兵庫県相生市那波本町付近、地元で“孝行井戸”として伝承されている場所。
何気ない静かな住宅地の一角に、ひっそりと残る古井戸があります。

地元では「孝行井戸」と呼ばれ、忠臣蔵四十七士の一人 神崎与五郎(神崎則休) にまつわる逸話が語り継がれています。
井戸そのものは小さく素朴な姿ですが、そこに宿る物語は、忠義と親孝行の精神を象徴する深い輝きを放っています。
母の病を救った“奇跡の水”として記されたこの井戸。
看板によると、
神崎与五郎は赤穂藩の御徒士目付で、四十七士の中でも貧しい身分ながら、藩中随一の孝行者として知られていました。
那波に役宅を与えられ、母と慎ましく暮らしていたある日、母が 不治の眼病 にかかります。

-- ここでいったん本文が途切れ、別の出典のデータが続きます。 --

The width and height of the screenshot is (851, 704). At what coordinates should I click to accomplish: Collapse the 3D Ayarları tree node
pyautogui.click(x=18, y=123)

与五郎は毎日、那波荒神山の國光稲荷社に籠り、母の回復を祈願しました。
七日目の夜、突如として御神殿の扉が開き、三光の玉を持つ若い美女と、稲穂を携えた天童が現れたと伝えられています。
そして神託が告げられました。

「赤松の葉を噛み、井戸水で目を洗わせ、塩水を飲ませよ。
されば苦悩去らん。」

与五郎が急ぎ山を下り、井戸水で母の目を洗わせると、母の病は奇跡的に回復したと語られています。このとき使われた水こそが、現在の「孝行井戸」とされています。
井戸は、与五郎が住んでいたとされる那波屋九郎左衛門家(旧表屋)や別宅跡も近くに位置します。
与五郎は元禄14年(1701年)の赤穂藩改易後、この那波の地に移り住み、「那波十景」を詠むなど、俳人としての才能も開花させました。

井戸の周辺には、彼が詠んだ風景が今も残り、
当時の那波の穏やかな海辺の暮らしを想像させてくれます。
孝行井戸は観光地として大きく整備されているわけではありませんが、地域の人々によって大切に守られています。
石組みの井戸は素朴で、訪れるとどこか懐かしい空気が漂い、与五郎の母を思う心がそっと息づいているように感じられます。

忠臣蔵の物語は「忠義」の象徴として語られますが、この井戸はそれに加えて “親への深い愛情” を伝える貴重な史跡です。